### [DIRECTIONS]
Can you copy the rows below word for word, leaving out the pictures?

### [THE DATA]

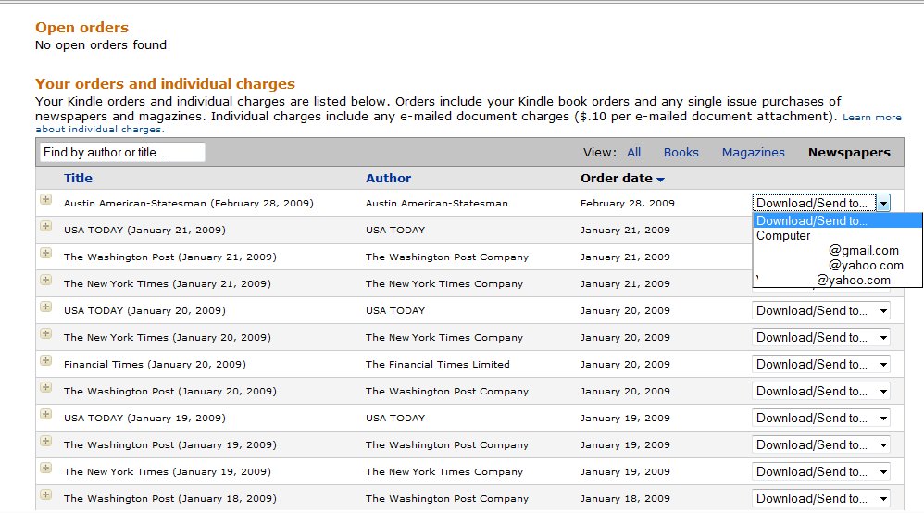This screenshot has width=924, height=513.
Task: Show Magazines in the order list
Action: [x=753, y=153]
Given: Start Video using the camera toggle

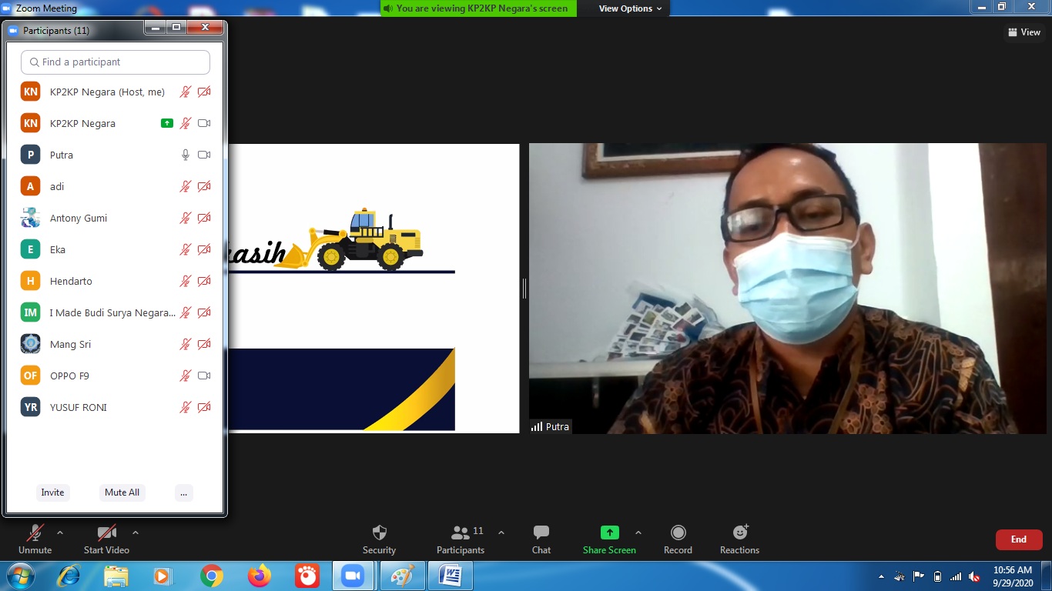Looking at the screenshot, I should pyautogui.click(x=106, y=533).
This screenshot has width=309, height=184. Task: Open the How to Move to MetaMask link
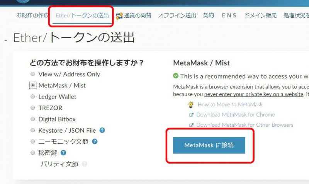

### [SOLUTION TO THIS PROBLEM]
This screenshot has width=924, height=513.
Task: Show Magazines in the order list
Action: [x=753, y=153]
Given: Start Video using the camera toggle

Looking at the screenshot, I should pyautogui.click(x=106, y=533).
This screenshot has width=309, height=184. Task: Open the How to Move to MetaMask link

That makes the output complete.